Nach den unionsinternen Telefonkonferenzen bekommt Steinmeier in Brüssel den entscheidenden Anruf von Angela Merkel. Für den Sozialdemokraten ist es die Krönung einer langen Karriere, die er als bienenfleißiger Staatsdiener im höheren Dienst begann und nun wohl im höchsten Amt des Staates beenden wird.

 

Er ist schon mal fast ganz oben gewesen. Zum Bundeskanzler ward er ausgerufen, allerdings nicht in Berlin, sondern in Tschungking. Im Sommer 2008 trug sich das zu. Steinmeier, damals wie heute Außenminister, war in China zu Gast, und die Dolmetscherin stellte ihn einer illustren Runde als „Bundeskanzler“ vor. Das war ein Versehen, natürlich, aber der Vorfall passt zu einem Leben, in dem so manches wohl eher aus Versehen geschehen ist. So ist es auch in diesen Tagen, in denen Steinmeier vom Lockmittel des SPD-Chefs Sigmar Gabriel zum Kandidaten der großen Koalition für das Amt des Bundespräsidenten aufgestiegen ist.

Eine merkwürdige Vita für einen Politiker

Steinmeiers Vita ist schon eine merkwürdige. Er hat nie den Ehrgeiz verspüren lassen, anderen die Krone zu entreißen. Er rüttelte an keinem Zaun, schon gar nicht an dem des Kanzleramts, wie dies sein langjähriger Mentor, Altkanzler Gerhard Schröder, zuvor getan hatte. Bis zu jenem Moment, in dem er 2005 völlig überraschend Außenminister wurde, galt Schröders einstiger Kanzleramtschef und Agenda-2010-Architekt als erste Wahl für die zweite Reihe: fleißig, zurückhaltend, porentief loyal. Er fühlte sich wohler im Maschinenraum der Macht, das Führerhaus war zuvor nie sein Ding. Klar, dass er während seines Jura- und Politikwissenschaftsstudiums in Gießen als Mitglied der Juso-Hochschulgruppe im Asta nicht etwas dessen Vorsitzender, sondern Finanzreferent war: unentbehrlich, aber im Hintergrund. Die Kanzlerkandidatur für die Bundestagswahl 2009 hatte er eher der Schwäche des damaligen SPD-Chefs Kurt Beck als seiner eigenen Durchsetzungsstärke zu verdanken.

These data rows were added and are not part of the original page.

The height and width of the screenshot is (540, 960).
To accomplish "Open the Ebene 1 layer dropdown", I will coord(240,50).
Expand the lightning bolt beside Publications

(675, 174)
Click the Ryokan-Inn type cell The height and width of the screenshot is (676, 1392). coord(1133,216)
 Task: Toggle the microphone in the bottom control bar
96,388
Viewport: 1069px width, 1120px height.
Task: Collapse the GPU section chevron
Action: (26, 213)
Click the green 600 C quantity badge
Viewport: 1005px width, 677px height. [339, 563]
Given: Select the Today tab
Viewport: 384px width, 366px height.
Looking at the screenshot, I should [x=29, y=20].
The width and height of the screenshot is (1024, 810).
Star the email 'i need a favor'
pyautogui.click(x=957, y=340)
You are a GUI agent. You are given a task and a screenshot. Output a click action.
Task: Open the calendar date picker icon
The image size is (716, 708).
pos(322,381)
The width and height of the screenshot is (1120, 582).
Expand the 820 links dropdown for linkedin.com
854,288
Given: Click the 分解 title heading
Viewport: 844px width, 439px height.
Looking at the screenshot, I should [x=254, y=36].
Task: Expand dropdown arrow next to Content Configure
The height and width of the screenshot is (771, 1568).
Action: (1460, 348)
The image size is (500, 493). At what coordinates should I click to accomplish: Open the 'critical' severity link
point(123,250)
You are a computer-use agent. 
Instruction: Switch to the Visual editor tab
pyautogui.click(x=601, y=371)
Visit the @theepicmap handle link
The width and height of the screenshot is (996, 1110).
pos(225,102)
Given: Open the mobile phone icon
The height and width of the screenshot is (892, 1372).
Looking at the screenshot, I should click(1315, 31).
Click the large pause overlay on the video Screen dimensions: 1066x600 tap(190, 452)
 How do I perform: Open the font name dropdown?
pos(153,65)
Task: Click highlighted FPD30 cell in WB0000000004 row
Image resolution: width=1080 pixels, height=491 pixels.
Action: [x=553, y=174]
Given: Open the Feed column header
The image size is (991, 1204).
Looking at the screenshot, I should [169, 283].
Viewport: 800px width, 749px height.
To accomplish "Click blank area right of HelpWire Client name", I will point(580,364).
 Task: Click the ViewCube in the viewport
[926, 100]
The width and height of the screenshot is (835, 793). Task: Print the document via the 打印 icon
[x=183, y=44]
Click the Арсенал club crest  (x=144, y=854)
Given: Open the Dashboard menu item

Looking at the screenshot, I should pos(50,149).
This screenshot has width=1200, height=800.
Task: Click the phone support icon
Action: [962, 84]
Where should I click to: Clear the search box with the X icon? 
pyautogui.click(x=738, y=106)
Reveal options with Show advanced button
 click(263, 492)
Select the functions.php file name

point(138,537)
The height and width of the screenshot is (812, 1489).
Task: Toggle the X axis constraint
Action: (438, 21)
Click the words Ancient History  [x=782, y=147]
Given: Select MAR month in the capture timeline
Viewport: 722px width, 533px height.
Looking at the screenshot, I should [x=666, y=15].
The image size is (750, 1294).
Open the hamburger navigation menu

Und es ist bezeichnend, dass er nicht die Traute hatte, auch nach dem Parteivorsitz zu greifen. Als dem Kanzlerkandidaten der SPD missfiel Steinmeier dann 2009 die kämpferische Attitüde, die viele in der Partei von ihm erwarteten. Zumal er zuvor in seiner ersten Amtszeit als Außenminister Kanzlerin Angela Merkel, die nun seine Gegnerin sein sollte, als verlässliche Partnerin zu schätzen gelernt hatte.

Die beiden können gut miteinander. Wer beispielsweise erlebt hat, wie sie sich beim Nato-Gipfel 2014 in Wales die Bälle zuwarfen, als in der Ukraine Europas größte sicherheitspolitische Krise seit Jahrzehnten eskaliert war, konnte nicht bezweifeln, dass Merkel sich Steinmeier immer gut in Schloss Bellevue vorstellen konnte. „Wir arbeiten ganz ungewöhnlich eng zusammen“, sagt sie am Montag. Sie habe Steinmeier „sehr gut kennengelernt“, hält ihn für „ausgezeichnet geeignet“ und „geachtet in Wirtschaft und Gesellschaft“. In Zeiten von Trump, Brexit, Terror und Kriegen in der Nachbarschaft und aufgerauten politischen Debatten daheim in Deutschland sendet Steinmeiers Nominierung aus ihrer Sicht ein „Signal der Stabilität“ aus. Über ihre parteipolitisch missliche Lage verliert Merkel an diesem Tag kein Wort.